Below are the records; copy out every line that holds the word "screenshot".

> [Material provided]:
=======

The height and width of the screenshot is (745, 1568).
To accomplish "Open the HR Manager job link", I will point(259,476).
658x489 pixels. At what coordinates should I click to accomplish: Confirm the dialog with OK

=======

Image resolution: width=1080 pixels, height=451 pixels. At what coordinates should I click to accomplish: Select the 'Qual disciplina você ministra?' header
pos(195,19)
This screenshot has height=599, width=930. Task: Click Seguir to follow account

=======

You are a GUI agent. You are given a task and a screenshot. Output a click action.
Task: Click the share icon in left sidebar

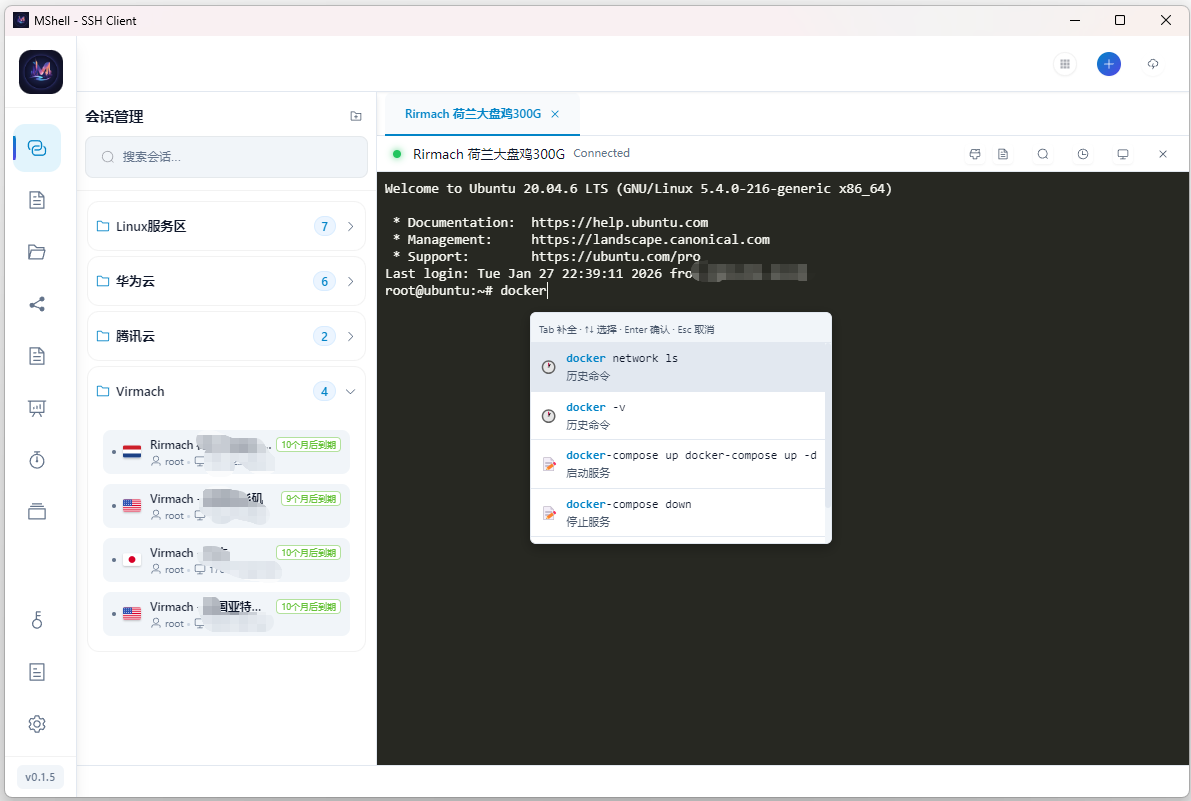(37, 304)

=======

> [Result]:
The height and width of the screenshot is (745, 1568).
This screenshot has height=599, width=930. Task: Click Seguir to follow account
You are a GUI agent. You are given a task and a screenshot. Output a click action.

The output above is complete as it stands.